There’s a pattern I keep seeing in security architecture reviews of enterprise AI systems. Teams spend a full afternoon debating prompt injection defenses, input validation strategies, and content moderation thresholds. Then someone asks about the document ingestion pipeline — the thing that feeds the retrieval system — and the room goes quiet. “That’s all internal data,” someone says. The conversation moves on.

That assumption is wrong, and research published over the past eighteen months has proven it, repeatedly, with numbers that are hard to dismiss.

RAG was supposed to fix the hallucination problem. Ground the model in real, verified documents, and it produces real, verified answers. That framing is accurate as far as it goes. But the security implication — that grounding an LLM in “trusted” documents makes the system more trustworthy — doesn’t follow. It introduces a new class of attack surface that most organizations aren’t testing at all.

What a RAG Pipeline Actually Looks Like

Before talking about attack surfaces, it helps to be precise about what we’re analyzing. A production RAG pipeline isn’t one thing — it’s a sequence of distinct components, each with its own trust boundary and its own failure mode under adversarial pressure.

RAG Pipeline — Attack Surface Map
DATA SOURCES ① INGESTION EMBED- DING MODEL ② EMBEDDING VECTOR DATABASE ③ VECTOR DB RETRIEVAL LOGIC ④ RETRIEVAL LLM + GENERATION ⑤ OUTPUT POISONING DIRECT WRITE INDIRECT INJ. USER TRUST BOUNDARY: inputs validated → retrieved context implicitly trusted (this is the problem)

The trust inversion at the bottom of that diagram is the root cause of most RAG vulnerabilities. User inputs get sanitized, rate-limited, flagged by classifiers. Retrieved context — the documents the system selects and drops directly into the prompt — gets treated as trusted. This isn’t a bug in any single implementation. It’s an architectural assumption baked into how RAG was designed.

Attack Surface 1: Knowledge Base Poisoning

This is where the most consequential research is happening right now, and the numbers are genuinely alarming.

PoisonedRAG, presented at USENIX Security 2025 by researchers at Pennsylvania State University and the Illinois Institute of Technology, demonstrated something that should change how you think about knowledge base security. Five carefully crafted documents injected into a knowledge base containing millions of texts can corrupt AI responses for targeted queries with a 90% attack success rate. Not in a toy environment — across real benchmark datasets, evaluated against multiple LLMs.

90%
PoisonedRAG success rate with just 5 injected documents (USENIX Security 2025)
97%
HijackRAG peak attack success rate, black-box setting, HotpotQA/LLaMA3 (arXiv 2410.22832)
9.3
CVSS score, EchoLeak (CVE-2025-32711) — zero-click M365 Copilot data exfil
74%
Poisoning success rate against unsanitized PDF/doc data loaders (arXiv research, 2025)

The attack works because retrieval systems are fundamentally similarity-matching engines. If an attacker can craft a document that scores highly on semantic similarity to a target query, it gets surfaced in the top-k results. From there, the LLM processes it as authoritative context.
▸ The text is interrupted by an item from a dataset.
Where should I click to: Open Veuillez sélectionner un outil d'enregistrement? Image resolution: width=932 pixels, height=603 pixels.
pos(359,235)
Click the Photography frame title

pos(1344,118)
The attack doesn’t need access to the model, the vector database credentials, or any part of the inference infrastructure. It only needs a write path to the knowledge source.

That write path is often much wider than teams realize. Public web crawlers, Confluence integrations, Slack channel scrapers, automated document ingestion from email — every one of these is a potential injection surface. One practical attack pattern that doesn’t require any sophisticated tooling: briefly edit a Wikipedia article, public documentation page, or GitHub README with poisoned content. If the RAG pipeline ingests that source on a scheduled crawl, the poisoned version enters the vector database. Even after the source edit is reverted, the poisoned embedding persists until the next full re-indexing, which in most organizations happens weekly or monthly.

EchoLeak: The First Zero-Click RAG Exploit in Production

Researchers at Aim Security discovered CVE-2025-32711, a critical vulnerability in Microsoft 365 Copilot’s RAG pipeline, patched in the June 2025 Patch Tuesday release. The attack required one email. No user clicks. No malware.

The mechanism: an attacker sends a business-looking email containing hidden prompt injection instructions. Days later, when the victim asks Copilot anything that causes it to retrieve the email as context — “summarize recent onboarding communications,” for instance — the hidden instructions activate. Copilot accesses the broadest set of internal data its permissions allow (Teams chats, SharePoint files, OneDrive documents, Outlook archives) and exfiltrates the most sensitive content to an attacker-controlled server, routing through a Microsoft domain to bypass Content-Security-Policy controls.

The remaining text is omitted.